Pre-seed fintech firm Financial Venture Studio closes on debut fund to build on legacy of top investments

Fintech has come into its own the past few years. Once an area of investment widely derided and avoided by VCs due to its regulated nature and entrenched incumbents, fintech has now emerged as one of the most popular categories for investment, buttressed by multiple, multi-billion dollar exits in just the past year like Plaid, CreditKarma, and Galileo.

Yet, building fintech apps and systems still requires a lot of finesse. There are those pesky regulations that make a cold start difficult for a fintech startup, and for founders, getting their feet through the doors of legacy financial institutions can be a major barrier to entry.

Financial Venture Studio wants to bridge the gap between a founder with an idea and the actual reality of getting a fintech startup into the market.

It’s a new firm, but one that is building on an extended legacy as one of the most influential early investors in financial services.

Ryan Falvey and Tyler Griffin founded the firm in 2018. They first worked together at the Financial Solutions Lab (FSL), which was a startup-focused incubator developed by the non-profit Center for Financial Services Innovation and funded by JPMorgan Chase. Falvey founded the lab to extend digital financial services into more areas of the economy, along the way funding such heavyweights as Digit, Nova Credit, Even, Dave, and Point.

Falvey and Griffin spun out of the program to build their own venture firm, with the goal of capturing the same spirit of helping founders make connections and accelerating their way through the thicket of challenges in fintech. Falvey has a background in banking having worked at Silicon Valley Bank, while Griffin co-founded Prism Money before joining FSL and eventually leaving to start the Financial Venture Studio.

Today, the firm announced the closing of their $13 million debut fund, which was funded by a wide number of financial institutions.

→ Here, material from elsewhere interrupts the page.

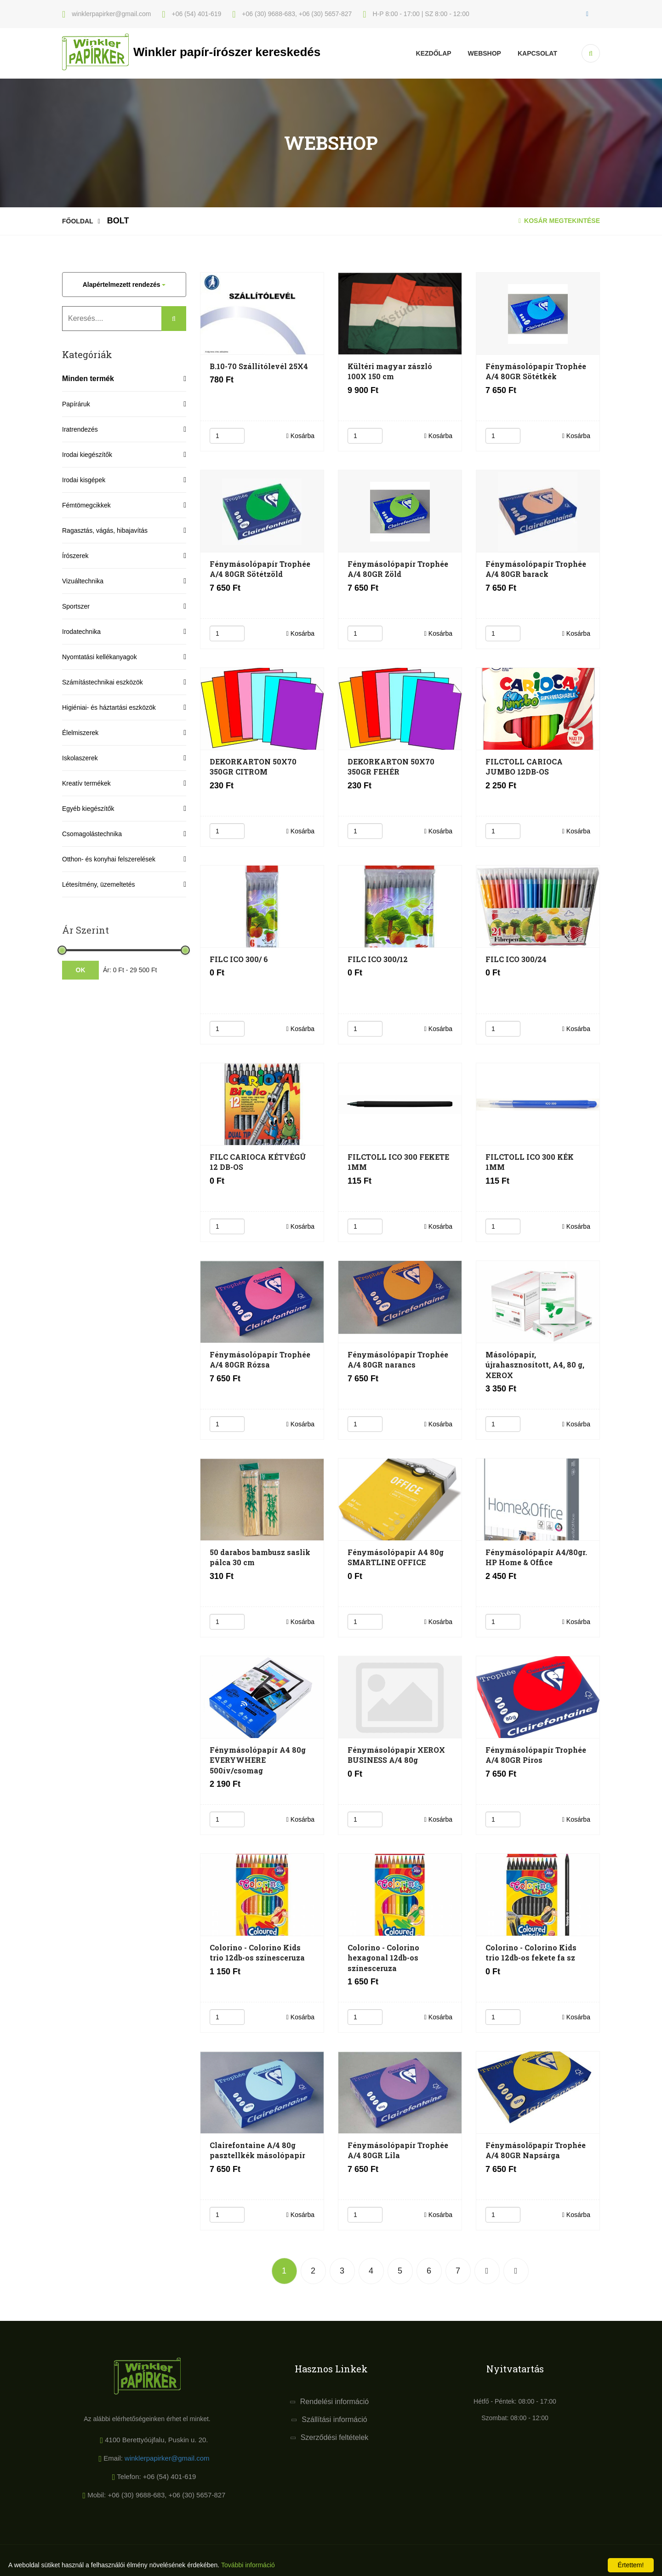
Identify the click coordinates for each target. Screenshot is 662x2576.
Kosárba (300, 435)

Financial Venture Studios’ Shannon Austin, Ryan Falvey, advisor Tom Brown, and Tyler Griffin. Photo via FVS

“We joked around that we should have called it, ‘Too Early Capital’ because you encounter these companies right when you can tell that they have an idea, some product,” Falvey said. “If the team is working on something and we just really know fintech really well, we can say, ‘Hey, we can bring a bunch of these other resources to the table earlier in your life cycle than is common, and hopefully accelerate their growth.’“

Falvey said that fintech, perhaps unlike some other categories, requires unique specialization from investors early on to be effective. “The problem is, you still need to follow the rules, and you’re still operating in the United States, which is a very complex and very expensive market,” he said. “Our ideal models are coming in at the pre-seed and taking them straight to series A.”

Fintech is the name of the game here, and there aren’t too many no-gos for the team within that broad category. I asked about cryptocurrencies and blockchain, and Falvey said that “we’re desperate to do a crypto deal.”

The firm is mostly focused on startups targeting the U.S. market, which can include international startups that are looking to launch or expand locally. Falvey says that the average first check size is $100,000, and that “we want to be providing a degree of support that kind of goes above and beyond.” The firm often makes follow-on investments as startups scale up and find market traction.

Given the amount of previous investment in the space, I was curious how Falvey sees the opportunities today in fintech. He said, “I think a lot of institutions are starting to think, especially in the post-COVID world, very differently about how they develop product, how they deploy it, how they support their staff and employees, which is going to open up a lot of new opportunities for fintech providers there as well.”

We talked a bit about diversity, which while certainly a problem in tech in general, is particularly acute in financial services. Falvey says that for many companies in financial services, one of their first lessons is just how much more diverse their consumers are than their own teams. “It is a user base that is more female, more black and brown, and less coastal than is common in technology,” he said. He notes that startups often learn the need for diversity early in order to communicate better with different consumers. He also pointed out that diversity was a topic brought up by LPs quite consistently.

Already, the firm has made 18 early investments across three “cohorts” and also has made some late-stage investments into a handful of their former startups at the Financial Solutions Lab. Among its first investments have been Everlance, Anvil, Roger, and HoneyBee.